### DATA LISTING
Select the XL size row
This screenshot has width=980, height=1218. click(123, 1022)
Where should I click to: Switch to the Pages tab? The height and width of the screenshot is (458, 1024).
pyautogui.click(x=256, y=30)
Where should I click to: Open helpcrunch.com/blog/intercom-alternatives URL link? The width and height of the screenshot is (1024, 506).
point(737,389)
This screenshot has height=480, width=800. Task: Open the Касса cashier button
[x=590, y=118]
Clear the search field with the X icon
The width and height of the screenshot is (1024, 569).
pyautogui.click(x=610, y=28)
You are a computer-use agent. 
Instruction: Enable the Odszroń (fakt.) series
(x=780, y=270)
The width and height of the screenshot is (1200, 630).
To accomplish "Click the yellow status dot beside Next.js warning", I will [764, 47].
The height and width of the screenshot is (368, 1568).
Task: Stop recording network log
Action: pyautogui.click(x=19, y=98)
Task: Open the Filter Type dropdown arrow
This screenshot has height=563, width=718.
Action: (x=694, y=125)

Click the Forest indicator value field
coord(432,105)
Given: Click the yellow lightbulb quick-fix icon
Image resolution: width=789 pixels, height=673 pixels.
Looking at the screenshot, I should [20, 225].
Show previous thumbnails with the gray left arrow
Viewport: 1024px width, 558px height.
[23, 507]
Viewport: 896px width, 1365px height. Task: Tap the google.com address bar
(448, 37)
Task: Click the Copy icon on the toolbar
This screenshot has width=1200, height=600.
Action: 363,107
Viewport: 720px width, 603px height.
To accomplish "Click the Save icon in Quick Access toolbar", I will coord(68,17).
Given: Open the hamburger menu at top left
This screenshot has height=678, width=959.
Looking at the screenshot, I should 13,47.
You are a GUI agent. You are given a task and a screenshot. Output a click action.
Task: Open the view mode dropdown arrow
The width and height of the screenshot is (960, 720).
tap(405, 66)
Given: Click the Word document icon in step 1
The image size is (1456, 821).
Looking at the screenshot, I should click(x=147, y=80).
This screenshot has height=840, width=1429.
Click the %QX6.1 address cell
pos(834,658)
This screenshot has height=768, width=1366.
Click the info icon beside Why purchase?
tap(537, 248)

### TASK
Only lines that include "dropdown" belong in the answer; copy all of them from the listing.

### FINISHED TASK
Task: Open the Filter Type dropdown arrow
Task: Open the view mode dropdown arrow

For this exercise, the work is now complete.